DATA TO USE:
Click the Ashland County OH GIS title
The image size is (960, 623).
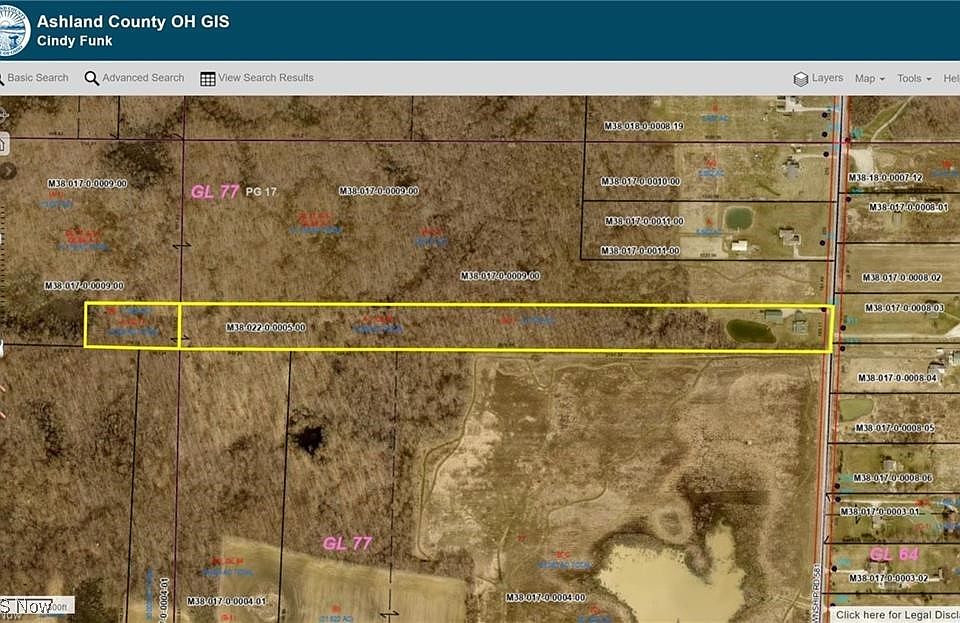[133, 21]
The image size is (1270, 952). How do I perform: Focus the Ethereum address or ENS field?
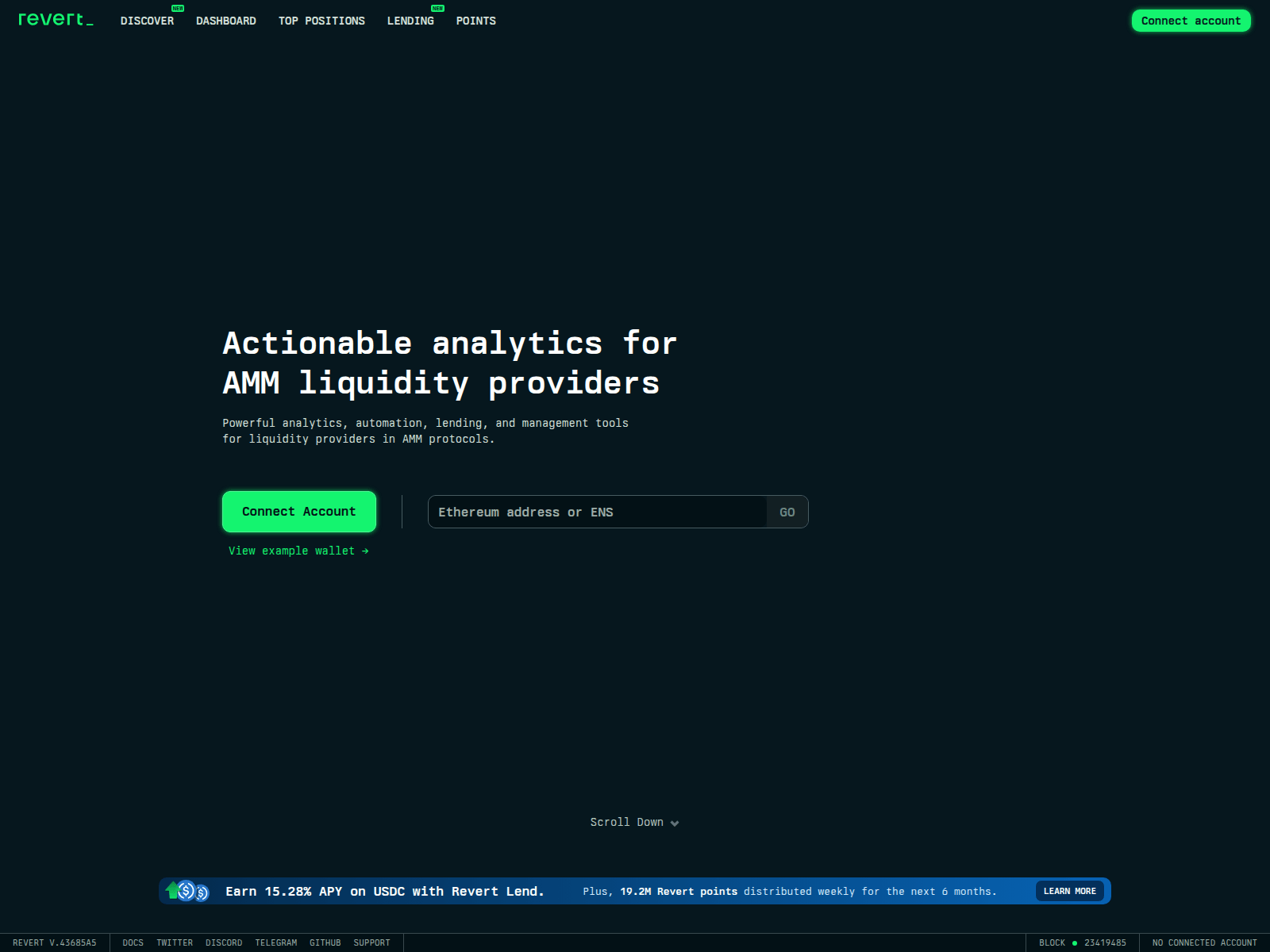(597, 512)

PROBLEM TO WORK ON: Reproduce the full listing above, substituting "screenshot size" for each occurrence of "image size" and leaving everything else unchanged. Omit the pictures.

RESPONSE TO THIS TASK:
Click the Ashland County OH GIS title
The screenshot size is (960, 623).
[133, 21]
The screenshot size is (1270, 952). How do I perform: Focus the Ethereum address or ENS field?
(597, 512)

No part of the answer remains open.